▶ TASK BRIEF: Rewrite the material below, replacing "screenshot" with "screen image" wherever it occurs and keeping everything else the same.

▶ DATA:
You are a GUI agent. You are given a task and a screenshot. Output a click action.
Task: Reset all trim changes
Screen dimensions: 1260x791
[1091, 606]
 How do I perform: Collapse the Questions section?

▶ RIGHT ANSWER:
You are a GUI agent. You are given a task and a screen image. Output a click action.
Task: Reset all trim changes
Screen dimensions: 1260x791
[1091, 606]
 How do I perform: Collapse the Questions section?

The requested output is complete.